Luxury footwear brand Inez is using a try-at-home program allowing buyers to purchase one pair of shoes but try two different size variations, and send back one pair within 14 days at no extra charge. The program, which has been part of Inez’s strategy since its launch in 2016, works to get ahead of returns related to product size and fit.

The motivation for Inez’s try-at-home initiative was founder Tony Musso’s market research and firsthand experience. Before launching the line of high-end shoes, which fall in the $200 to $300 price range, Musso spent six months moonlighting as an employee on the floor of a Bloomingdale’s shoe department to find out what shoppers really want when trying on shoes.

“The No. 1 thing I was asked by customers was, ‘Can I try this on in two different sizes?’” he said. “Customers usually wanted their normal size and then a half size smaller or larger, as well. When it comes to shoes — especially heels — size, fit and overall comfort level can vary dramatically. As a brand that largely operates online, we knew we wanted to bring this element of the in-store experience to our customers.”

The home try-on model has been a core element of the Inez business model, and Musso plans to keep it that way despite increasing costs and complexity around shipping and returns. Thus far, a secret to the success of the program has been the in-house management of order fulfillment. Because the company handles its own fulfillment, it can accurately track inventory and act on production needs to ensure product supply always meets consumer demand.

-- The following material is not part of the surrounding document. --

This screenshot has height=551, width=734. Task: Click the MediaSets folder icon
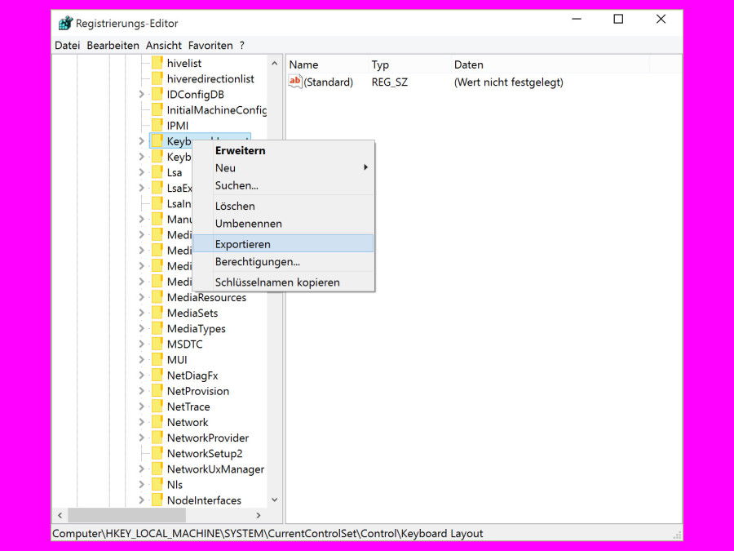[157, 313]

Increasingly brands are focusing on improving the online return process. Others like denim brand Mott & Bow and Rent the Runway are experimenting with similar offerings in which free backup sizes are included in customers’ clothing orders. But other retailers are going a different route via companies like Returnly, which partners with brands to reduce friction around returns. Returnly’s angle: Revamp the current approach to returns by allowing shoppers to buy again using a credit before shipping an item back. Doing so removes some of the risk (such as product lost in transit) for the buyer.

Industrywide, returns resulted in more than $107 billion in losses last year, attributed to shipping and handling costs, reduced inventory and customer support resources, per Rakuten. Likewise, Shopify found that returns over the 2018 holiday shopping season surged to as much as 50 percent for luxury items. Statista projects that reverse logistics costs will reach $550 billion annually by 2020 and also the recent price increase for USPS postage.

Returnly announced in late January 2019 that it received an $8 million Series A funding round led by Mundi Ventures and The Venture City. As a result of this investment, the company’s partner DTC brands like UntuckIt, Outdoor Voices and Greats will benefit from the post-purchase payments company’s new credit facility, which will finance over $300 million in repurchases made by shoppers within the Returnly network.

For Inez, however, the goal is to elevate the customer experience from within. So far, it’s working. Customer satisfaction surveys around the try-at-home program indicate it’s a winning feature for shoppers, and the brand is on track for 100 percent revenue growth in 2019.

“Our brand is entirely customer-driven when it comes to product and experience,” said Musso. “We’ll continue to lean on customer feedback to both guide our programs and anticipate customer concerns.”